▶ [Work instructions]
- A) Please reproduce word for word the part of the labour board decision starting with "[1984] OLRB Rep." and going on through "W. H. Wightman.".
- B) List every section of the Labour Relations Act that the labour board decision says the respondent employer is alleged to have contravened.
- C) For each statement, say whether the labour board decision supports it, and quote the words that settle it: (i) Ms. Moore has been a union member for eleven years. (ii) The hearing was held in Toronto. (iii) The company introduced its profit sharing plan in 1978.
=== Source ===
[1984] OLRB Rep. February 386
1860-83-U Graphic Arts International Union Local 517, Complainant, v. Sumner Press, Respondent v. Becky La Mantia and Mary Moore, Interveners
BEFORE: R. O. MacDowell, Vice-Chairman, and Board Members L. Collins and W. H. Wightman.
APPEARANCES: G. A. Beasley, R. Berman and J. Holmes for the complainant; Richard Rosenthal for the respondent; Becky La Mantia and Mary Moore on their own behalf
DECISION OF THE BOARD; February 10, 1984
This is a complaint under section 89 of the Labour Relations Act alleging that the respondent employer has contravened sections 46, 50, and 64 of the Act. A hearing in this matter was held in Windsor, Ontario on January 26, 1984. As it turned out, most of the facts were not substantially in dispute.
The respondent employer, as its name suggests, operates a printing business in Windsor. The intervening employees, Becky La Mantia and Mary Moore, are employees of the respondent and, until recently, members in good standing of the complainant union. Ms. Moore has been an employee and a union member for eleven years. Ms. La Mantia has been employed for six and a half years and has been a union member for about three years.
The respondent has historically had an amicable relationship with both its employees and the various unions which have represented them over the years. The founders of the company were former union members and as in many small businesses, adopted a paternalistic approach to the employees whose labours contributed to their success. In 1972, the company unilaterally introduced a profit sharing plan in addition to the wage and benefit package established in the collective agreement. Following profitable years in 1978 and 1979, the company decided to issue shares to all employees with six years of service. In some thirty years of collective bargaining there have been only two work stoppages: a "weekend strike" a dozen years ago, and a short lockout in 1982. There is no pattern of unfair labour practices, nor any real evidence of antipathy to trade unions in general, or the complainant union in particular. Certainly there is no evidence that the conduct complained of in this case was part of a scheme to subvert the collective bargaining relationship.
=== Collected data ===
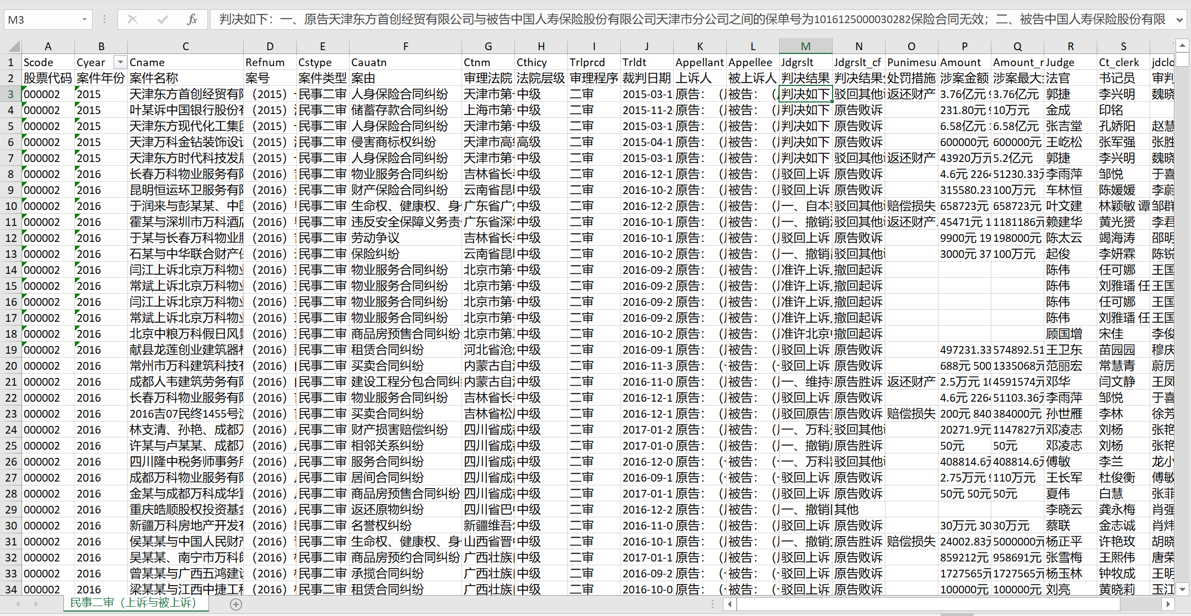
Task: Click into the Name Box showing M3
Action: [42, 20]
===
▶ [Answers for the exercise]
- A)
[1984] OLRB Rep. February 386
1860-83-U Graphic Arts International Union Local 517, Complainant, v. Sumner Press, Respondent v. Becky La Mantia and Mary Moore, Interveners
BEFORE: R. O. MacDowell, Vice-Chairman, and Board Members L. Collins and W. H. Wightman.

- B)
Section 46
Section 50
Section 64

- C)
(i) Yes: "Ms. Moore has been an employee and a union member for eleven years."
(ii) No: "A hearing in this matter was held in Windsor, Ontario on January 26, 1984."
(iii) No: "In 1972, the company unilaterally introduced a profit sharing plan in addition to the wage and benefit package established in the collective agreement."